First and foremost, the stickiness of the evidence-less belief in election fraud – 61% of Republicans still believe that Biden’s victory was fraudulent, “which is just ridiculous given that, again, there is no evidence of that”, said Oliver. “Multiple states had exhaustive recounts. This has been litigated. This just isn’t one of those unknowable things that will never get resolved, like which one of the Teletubbies when cooked properly would taste best.” (The answer, Oliver speculated, is Po.)

That belief is fueled by rightwing propaganda such as Dinesh D’Souza’s “documentary” 2000 Mules, which is also, as Oliver called it, “the answer to the question: ‘What if The Wire was created by virgins?’”

The “astonishingly dumb” film which claims, without evidence, that operatives submitted fraudulent ballots in 2020 has a loyal following – at least 50 GOP candidates have promoted or cited it.

Rightwing strategists such as Steve Bannon have also encouraged election deniers to oversee voter precincts and take jobs in polling stations with “troubling advice”; at one poll worker and watcher training session in Michigan run by a rightwing activist group, participants were encouraged to call 911 or police with election-related complaints.

“Which is not great, is it?” said Oliver. “You should clearly only call 911 with an actual emergency, like a car accident or a break-in, or when someone takes off their shoes and socks on a plane.”

The shenanigans have driven away serious election officials – in five key battleground states, one in three top election administrators left the job after the 2020 election.

And then are high-level races with risky candidates, such as the Arizona gubernatorial candidate Kari Lake, who has called for the imprisonment of Arizona’s current secretary of state and said that if she didn’t win her primary, it would be because “there’s some cheating going on”. After winning it, she said her supporters “outvoted the fraud”.

“Which is basically, ‘If I lose, it’s rigged, if I win, it’s fine,’” Oliver explained. “Meaning she’s approaching elections with the same objectivity and nuance of a five-year-old inventing a game in real time.”

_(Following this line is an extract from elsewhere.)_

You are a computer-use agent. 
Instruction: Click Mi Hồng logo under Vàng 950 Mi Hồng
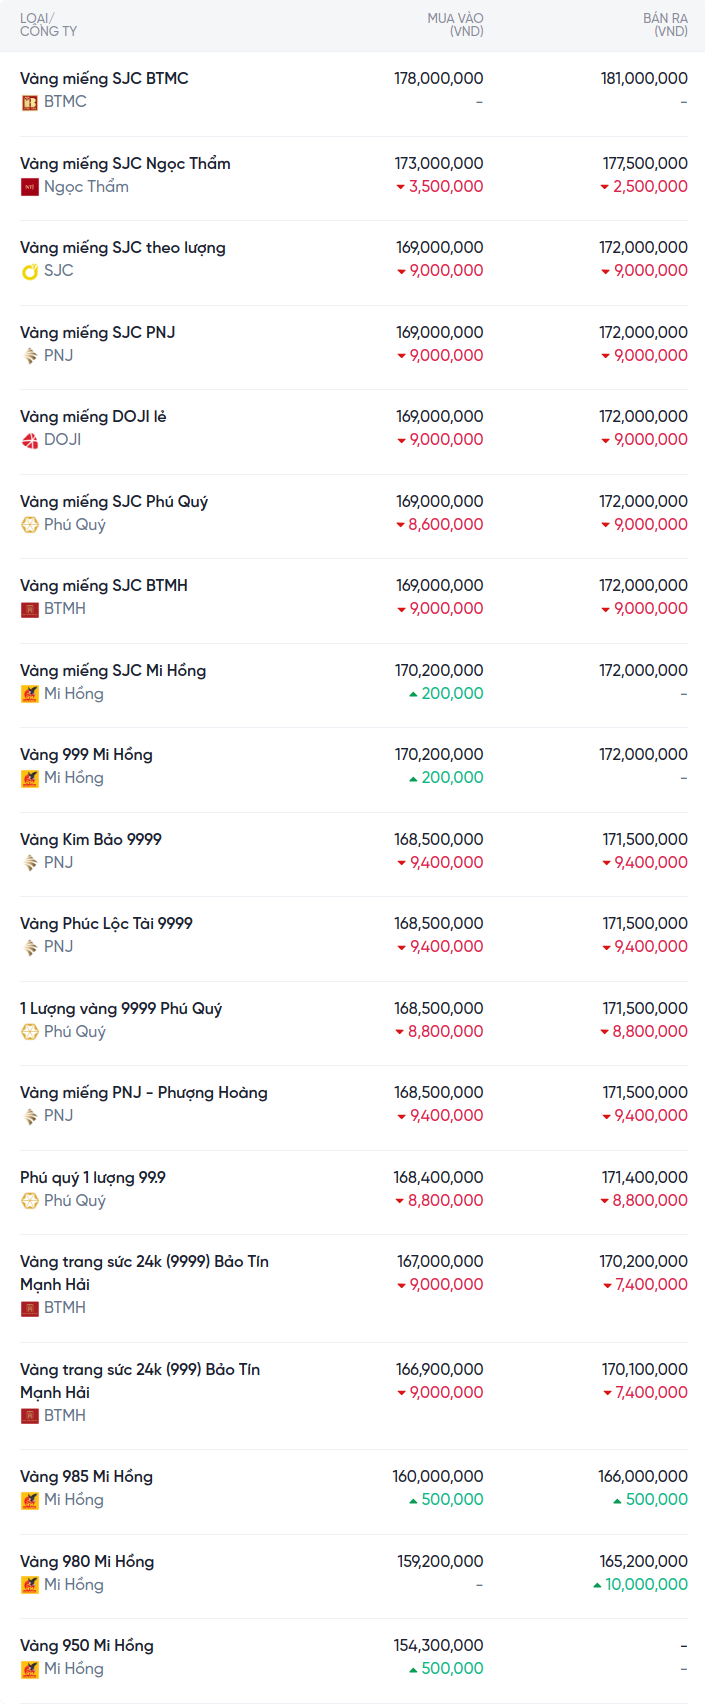[30, 1669]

Arizona also has an election denier, Mark Finchem, running to oversee all of the state’s elections. Finchem has refused to guarantee that he would certify the 2024 election for anyone other than Trump. “He laid out his plan in front of everybody,” Oliver said. “Step 1: identify two counties which, if removed from the count, would hand the election to Trump. Step 2: remove them from the count.”

Oliver warned for chaos ahead. “There are protections against one rogue official refusing to sign off on an election” – they could be sued or held in contempt of court. But the chances someone could attempt and get away with election subversion increase when there are sympathetic minds up and down the chain.

“I do not want to be too alarmist. I don’t mean to sound like Chicken Little here,” he added. “The odds of Kari Lake unilaterally picking our next president are thankfully slim.

“But the odds of her and others like her being able to make a complete mess are significantly higher. Because everything that we’ve talked about tonight has the capacity to overwhelm our system, making it harder to certify elections quickly, leading to confusion, which sows doubt in the process, and in turn causes absolute chaos.”

As disheartening as it could be, Oliver called on his audience to vote as a short-term course of action. “I know how ludicrous it sounds to hear ‘fix the significant roadblocks keeping your vote from counting by voting,’” he said, particularly for black voters, disabled people, the formerly incarcerated and low-income communities who have “long been sounding the alarm about all of this shit”.

But “at every level of the process, we need people to show the same level of enthusiasm for preserving our democracy that other are demonstrating for dismantling it”.